Similar pressure tactics and threats are being implemented by the G-7 Clan towards the G20 and the Shanghai Cooperation Organisation – both chaired by India this year – which the United States and its subalterns are holding hostage to the Ukrainian question. There is a realisation in Western circles that Ukraine cannot win this war on the battlefield so that only a major geopolitical upset can turn the table on Russia. Humanitarian and other moral concerns are mere fig leaves over the naked resolve to maintain hegemony through the ‘rules-based order’ system.

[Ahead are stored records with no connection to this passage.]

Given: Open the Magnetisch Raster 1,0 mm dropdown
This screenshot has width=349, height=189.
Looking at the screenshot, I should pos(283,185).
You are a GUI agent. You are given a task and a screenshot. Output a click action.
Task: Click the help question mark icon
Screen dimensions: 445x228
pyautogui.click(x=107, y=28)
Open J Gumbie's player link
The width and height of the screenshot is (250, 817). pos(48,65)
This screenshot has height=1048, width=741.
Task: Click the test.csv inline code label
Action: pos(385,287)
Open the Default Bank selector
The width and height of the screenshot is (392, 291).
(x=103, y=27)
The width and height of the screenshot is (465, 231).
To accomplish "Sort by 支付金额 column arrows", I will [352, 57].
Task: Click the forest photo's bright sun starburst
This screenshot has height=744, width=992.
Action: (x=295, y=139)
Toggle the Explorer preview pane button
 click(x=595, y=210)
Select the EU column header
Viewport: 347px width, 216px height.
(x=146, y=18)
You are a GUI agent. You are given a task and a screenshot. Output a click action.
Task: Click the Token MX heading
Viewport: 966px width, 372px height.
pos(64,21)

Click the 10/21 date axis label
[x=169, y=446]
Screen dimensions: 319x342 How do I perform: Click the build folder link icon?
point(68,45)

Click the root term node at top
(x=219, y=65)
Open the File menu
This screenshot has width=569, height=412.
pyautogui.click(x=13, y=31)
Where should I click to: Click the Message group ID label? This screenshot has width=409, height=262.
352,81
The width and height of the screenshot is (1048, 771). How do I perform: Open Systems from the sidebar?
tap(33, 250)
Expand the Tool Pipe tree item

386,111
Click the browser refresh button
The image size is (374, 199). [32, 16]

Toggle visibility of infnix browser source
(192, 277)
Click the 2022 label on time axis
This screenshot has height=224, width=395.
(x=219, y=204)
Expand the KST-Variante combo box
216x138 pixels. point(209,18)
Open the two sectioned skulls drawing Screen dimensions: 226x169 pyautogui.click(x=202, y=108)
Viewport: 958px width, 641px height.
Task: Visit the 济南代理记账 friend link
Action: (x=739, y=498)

It is enough to recall that a rapidly growing percentage of the world’s population is now under some kind of sanctions, most unilaterally decreed by the United States with the support of its allies, to realise that mankind is split between the Club of the sanctioning powers and the rest of the world, which can fall victims to these sanctions at the will of the US Congress and the White House. India has had that experience in the last decades and faces it once again, in connection to its energy trade with Russia

India is being courted by the US while being harshly criticized in the globalist ‘legacy media’ on various grounds but in reality for professing constructive multi-alignment.

The recent offer from the US Congress of NATO-Plus status to New Delhi is predicated on India’s acceptance of the broader US agenda, against a promise of technology transfer and business incentives but it will necessarily entail the loss of strategic autonomy and independent decision-making. It should be kept in mind that any country or personality, legal or physical, can always fall under the sway of US sanctions if it ceases to comply with the prescribed ‘rules-based code of behaviour’, all the more so if it contributes to any initiative regarded as an existential threat to the Superpower’s status.

And the BRICS, at last potentially, matches that one-sided, self-serving definition of what goes against the global order.